ComposedDistribution(Normal(mu = 0, sigma = 1), Uniform(a = -1, b = 1), AliMikhailHaqCopula(theta = 0.9))

[16]:
sample = distribution.getSample(1000)
showAxes = True
graph = ot.Graph("X0~N, X1~U, Ali-Mikhail-Haq copula", "X0", "X1", showAxes)
cloud = ot.Cloud(sample, "blue", "fsquare", "") # Create the cloud
graph.add(cloud) # Then, add it to the graph
graph
[16]:
../../_images/examples_probabilistic_modeling_quick_start_guide_distributions_39_0.png

We see that the sample is quite different from the previous sample with independent copula.

Draw several distributions in the same plot

It is sometimes convenient to create a plot presenting the PDF and CDF on the same graphics. This is possible thanks to Matplotlib.

[17]:
beta = ot.Beta(5, 7, 9, 10)
pdfbeta = beta.drawPDF()
cdfbeta = beta.drawCDF()
exponential = ot.Exponential(3)
pdfexp = exponential.drawPDF()
cdfexp = exponential.drawCDF()
[18]:
import openturns.viewer as otv
[19]:
import pylab as plt
fig = plt.figure(figsize=(12, 4))
ax = fig.add_subplot(2, 2, 1)
_ = otv.View(pdfbeta, figure=fig, axes=[ax])
ax = fig.add_subplot(2, 2, 2)
_ = otv.View(cdfbeta, figure=fig, axes=[ax])
ax = fig.add_subplot(2, 2, 3)
_ = otv.View(pdfexp, figure=fig, axes=[ax])
ax = fig.add_subplot(2, 2, 4)
_ = otv.View(cdfexp, figure=fig, axes=[ax])
../../_images/examples_probabilistic_modeling_quick_start_guide_distributions_45_0.png

Truncate a distribution

Any distribution can be truncated with the TruncatedDistribution class.

Let f_X (resp. F_X) the PDF (resp. the CDF) of the real random variable X. Let a and b two reals with a<b. Let Y be the random variable max(a, min(b, X)). Its distribution is the distribution of X truncated to the [a,b] interval.

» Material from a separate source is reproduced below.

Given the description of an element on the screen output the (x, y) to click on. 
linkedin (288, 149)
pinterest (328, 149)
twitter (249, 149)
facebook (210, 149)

Therefore, the PDF of Y is:

f_Y(y) = \frac{f_X(y)}{F_X(b) - F_X(a)}

if y\in[a,b] and f_Y(y)=0 otherwise.

Consider for example the log-normal variable X with mean \mu=0 and standard deviation \sigma=1.

[20]:
X = ot.LogNormal()
X.drawPDF()
[20]:
../../_images/examples_probabilistic_modeling_quick_start_guide_distributions_48_0.png

We can truncate this distribution to the [1,2] interval. We see that the PDF of the distribution becomes discontinuous at the truncation points 1 and 2.

[21]:
Y = ot.TruncatedDistribution(X,1.,2.)
Y.drawPDF()
[21]:
../../_images/examples_probabilistic_modeling_quick_start_guide_distributions_50_0.png

We can also also truncate it with only a lower bound.

[22]:
Y = ot.TruncatedDistribution(X,1.,ot.TruncatedDistribution.LOWER)
Y.drawPDF()
[22]:
../../_images/examples_probabilistic_modeling_quick_start_guide_distributions_52_0.png

We can finally truncate a distribution with an upper bound.

[23]:
Y = ot.TruncatedDistribution(X,2.,ot.TruncatedDistribution.UPPER)
Y.drawPDF()
[23]:
../../_images/examples_probabilistic_modeling_quick_start_guide_distributions_54_0.png

In the specific case of the Gaussian distribution, the specialized TruncatedNormal distribution can be used instead of the generic TruncatedDistribution class.